EY research: consumers return to stores for personal service even as retail technology boosts online shopping

Despite technology transforming consumers’ retail experience, allowing them to seamlessly shop between online, social media, in-app and in-game, 32% of consumers still crave the personal service that only in-store shopping can provide, according to the EY Future Consumer Index (FCI) – which surveyed more than 23,000 consumers across 30 countries.

People are returning to physical stores for reasons that investment in artificial intelligence (AI) and technology alone cannot satisfy.

57% of shoppers surveyed want to see, touch and feel items before they buy them, and 68% are seeking expert advice on high value purchases to ensure they are making the most informed choices.

In a further sign that consumers are favouring physical store visits, 61% say they would go to a retailer for a store promotion that is not available online.

The report also indicates that while 68% of consumers are happy to receive and trust offers and promotions that have been personalised by AI, 49% are frustrated by smart chatbots that are not effective in resolving their queries.

A further 33% are concerned that AI generated recommendations are biased toward products/brands that may not be in their best interest.

Considering these challenges, the report suggests that consumer facing businesses must integrate personal service with complementary technology.

AI has the potential to guide consumers toward fulfilling purchase choices, however, brands and retailers’ success lies in striking the perfect balance – engaging customers at the right moment with a message or offer that resonates and that they trust.

EY research: consumers return to stores for personal service even as retail technology boosts online shopping

There is also a customer service gap with people’s digital shopping experience, and this is something technology alone cannot solve.

For instance, 26% say that getting a refund or making an exchange is a source of frustration when shopping online and 30% say poor customer service/support and difficulty connecting with a customer service assistant also ranks highly.

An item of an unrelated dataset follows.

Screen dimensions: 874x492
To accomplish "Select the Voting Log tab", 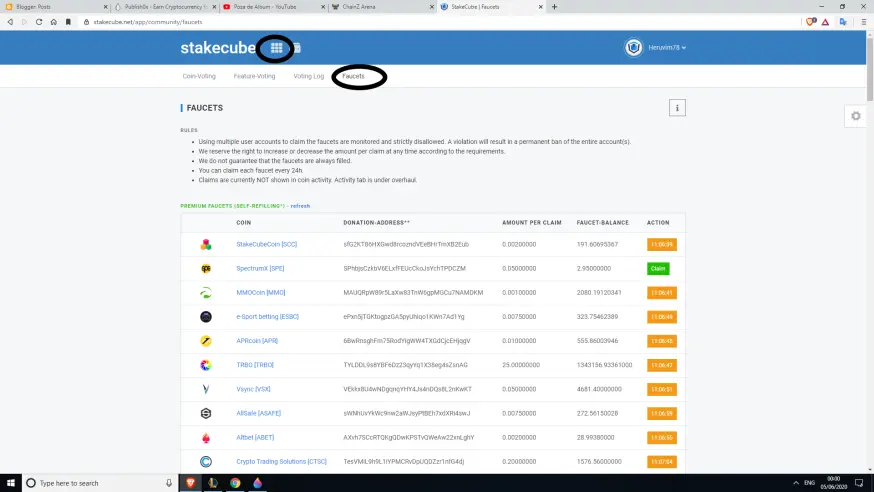I will click(x=309, y=76).
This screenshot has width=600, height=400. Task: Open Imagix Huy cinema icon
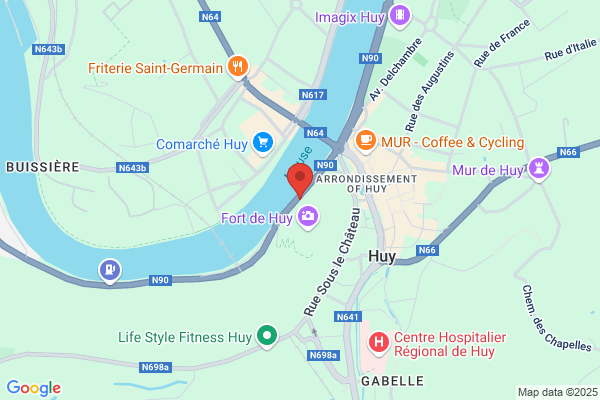[x=400, y=16]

This highlights the critical need for a more integrated approach that combines advanced technology with a strong human element to address and resolve customer frustrations effectively.

Kristina Rogers, EY Global Consumer Leader, says: “Technology is not the enemy of human interaction; rather it can be a powerful ally, and consumer companies that use it to support a human centred experience are more likely to succeed.”

“Companies must not only leverage data and analytics to gain consumer insights and anticipate future needs, but also to uncover points of friction and customer dissatisfaction that need to be addressed.”

“Striking the right balance between using technology to spot and resolve these challenges early, along with customer service training that is responsive, empathetic and creates value for the consumer, is key.”

“AI led product recommendations can deliver incremental sales, but they won’t resolve more complex, service oriented customer needs. Investing in people, both in terms of experience and knowledge, is equally as important as investing in technology, and they must go hand in hand.”

While consumers are returning to physical stores for high value purchases, the FCI reveals that the home continues to grow in its role as the centre of consumption.

Since the pandemic, more consumers are moving away from convenience and digital streaming services and are less interested in following the latest trends, spending less on grocery deliveries (38%), streaming services (35%), fashion (35%), beauty (37%) and consumer electronics (41%).

Instead, many are embracing a more grounded lifestyle, with 68% planning to reappraise how they spend their time on things they value the most – for example, 31% are planning to entertain and 47% are planning to cook more at home, compared to 29% and 39% respectively this time last year.

This preference for at-home experiences over convenience services is a response to the sustained inflationary pressures that have continued to challenge household budgets.

The research shows that 85% of consumers are concerned about their finances and 72% will be focused on value for money in the future, particularly regarding the affordability of groceries and other essentials.

This trend is not limited to the older demographics (Gen X and baby boomers) – 38% of whom plan to spend more time at home.

43% of younger generations (Gen Z and millennials), often perceived as the most social, are also embracing this shift toward more intimate and personal home-based activities. According to the FCI, 54% of younger consumers plan to cook more at home while 37% plan to entertain more.

Rogers adds: “In response to this emerging trend, consumer companies must reevaluate their strategies for engaging with consumers, particularly the younger demographic.”

“As consumers are less willing to pay for digital conveniences, businesses will need to recalibrate the role that digital channels play in driving revenue and profit margins and prioritise physical distribution outlets.”

“The trend toward more at-home experiences, including cooking and entertaining, and the move away from digital and delivery conveniences is also having a positive impact on the popularity of retailers’ private label over branded products.”

“The key lies in recognising that fulfilling physical and digital desires is not an either-or proposition. Companies must create value by adeptly navigating the digital landscape to streamline consumer experiences while also cultivating a physical presence that fosters deeper connections.”

“Achieving this balance will require new value propositions to seamlessly address both digital convenience and the craving for immediate, tangible experiences. For instance, a consumer who lacks the time to prepare a meal from scratch may still seek an engaging and inspiring culinary experience rather than simply ordering takeout.”